Slide-DNA-seq: a novel technique to study cancer heterogeneity
Picture 1 – Schematic representation of the slide-DNA-seq analysis workflow
Abstract
Tumoral tissues are generally highly heterogeneous, displaying diverse genetic aberrations. Golden standards already present in the field are not able to study aberrations without the loss of spatial distribution information. Here we show slide-DNA-seq, a technique that enables spatially resolved DNA sequencing from intact tissues. Slide-DNA-seq was able to detect cancer cells within a healthy tissue and to discriminate between different tumoral subclones. We anticipate slide-DNA-seq to become a valid alternative to the laser-capture microdissection and single-cell DNA sequencing methods for clinical diagnosis.
Discussion
In the tumor, each of the cancer cells is able to evolve a different repertoire of DNA mutations, copy number alterations (CNAs) and large chromosomal rearrangements which give rise to different clonal populations within the tumor 1. Having the ability to study which kind of mutations the tumor cells have acquired and how they are arranged in the tumor is of paramount importance because the tumor environment defines some properties of the tumor itself such as the ability to resist drugs, the ability to resist immune cells or the ability to metastasize 2.

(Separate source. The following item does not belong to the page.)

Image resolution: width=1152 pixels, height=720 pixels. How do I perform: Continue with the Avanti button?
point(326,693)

Current methods to detect cancer heterogeneity includes deep sequencing to quantify mutant allele frequencies and single-cell whole-genome sequencing (scWG-seq). Notably, these methods can detect genetic alterations that occurs during the evolution of the tumor but do not measure spatial organization of the cancer cells within the tumor and the healthy tissue3.
The golden standards to measure spatial organization currently are Laser Capture Microdissection (LCM) and Hematoxylin and Eosin (H&E) staining 4. Both are constrained to capture and analyze late stage tumoral masses, which have to be picked manually (LCM) or seen (H&E) by a skilled operator, limiting de-novo discovery. The need for a bias-less technique to discover and discriminate clonal population within the tumor is then, of great relevance.

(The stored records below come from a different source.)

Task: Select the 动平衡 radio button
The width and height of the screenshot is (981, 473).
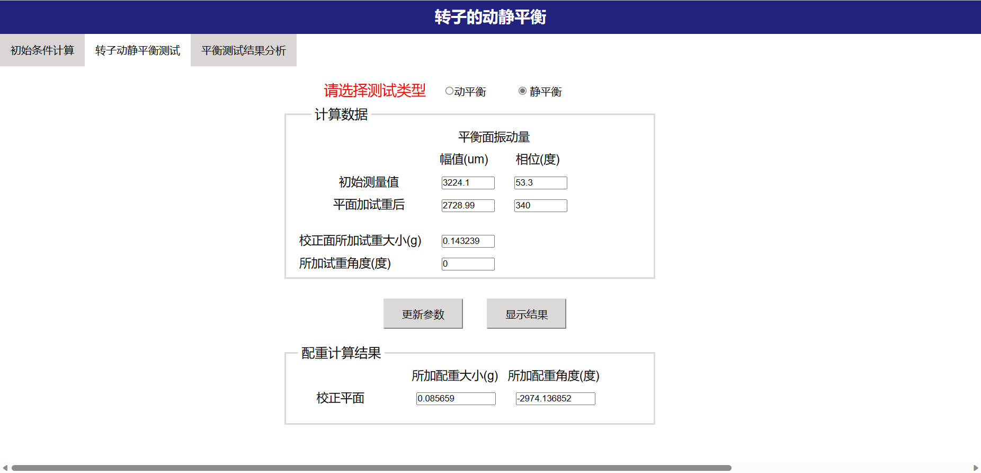Action: pos(449,91)
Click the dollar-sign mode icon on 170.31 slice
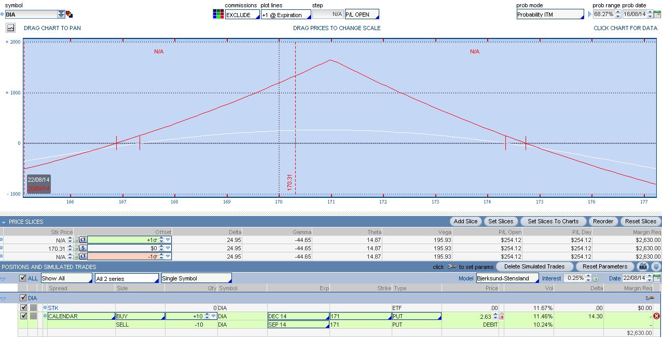 coord(82,248)
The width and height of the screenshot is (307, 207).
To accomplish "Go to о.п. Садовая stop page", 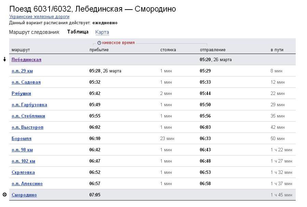I will point(26,82).
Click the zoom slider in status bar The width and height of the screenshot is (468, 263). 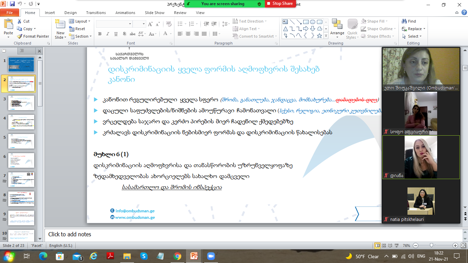[432, 246]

A solution comes from a recent publication of Zhao et al. 5 from Harvard University with slide-DNA-seq, which allows spatial resolved DNA sequencing from intact tissues.
First, a spatially indexed array of 10 µm polystyrene beads ligated with an unique barcode needs to be generated. Following tissue cryosection, a single 10 µm thick frozen section is transferred onto the sequenced bead array. Genomic fragments are generated with TN5 transposase, an enzyme which is able to cut and in the meanwhile insert custom adapter sequences: a bead adapter and an Illumina adapter. Subsequently, hybridization of a bridge adapter enables ligation of photocleaved, spatially indexed bead oligonucleotides to proximal genomic fragments. The resulting DNA sequences are amplified by PCR to obtain a DNA sequencing library, and then sequenced. The barcodes were used to reconstruct the spatial organization of DNA in the tissue.

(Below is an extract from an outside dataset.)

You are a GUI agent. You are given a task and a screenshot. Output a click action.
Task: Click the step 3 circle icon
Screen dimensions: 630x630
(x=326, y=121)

Picture 1 – Schematic representation of the slide-DNA-seq analysis workflow
The first objective of the authors was to discriminate healthy and tumoral tissues by applying slide-DNA-seq to mouse liver tissue slides displaying metastases (Fig.2A). After sequencing, they performed PCA and k-means clustering in order to divide the cells into either healthy or tumoral. The results were concordant with an immunohistochemical experiment performed by using the tumoral marker HMGA2.
Another experiment was performed in order to demonstrate if the technique was also able to discriminate between different clonal populations within the same tumor (Fig.2B). They took a tissue slide in which H&E staining revealed two distinct tumoral masses and, performing slide-DNA-seq, different chromosomal aberrations were found, driving the two tumoral masses to be divided and recognized as different clones. Slide-RNA-seq [6] was also performed on the same tissue slide, confirming that the previously seen clones were also transcriptionally different suggesting that they took divergent paths in their tumoral evolution and a functional heterogeneity.
Further, they applied slide-DNA-seq to a human stage III colorectal cancer in order to see if clones within the tissues derived from a single tumoral ancestor or from different ones (Fig.2C). Slide-DNA-seq performed on a tissue slide divided the cells into two tumoral subclusters and a healthy one. All the cells recognized as tumoral displayed variance under PC1, with only a subpart of them displaying variance for PC2, suggesting tumoral evolution of one subclone from the other. Integration with scWG-seq on the same slide, resulted in the recognition of additional tumoral subclones due to higher resolution. This also provides a temporal information about the progress of tumoral evolution and demonstrates the utility of slide-DNA-seq as a tool to study clonal heterogeneity.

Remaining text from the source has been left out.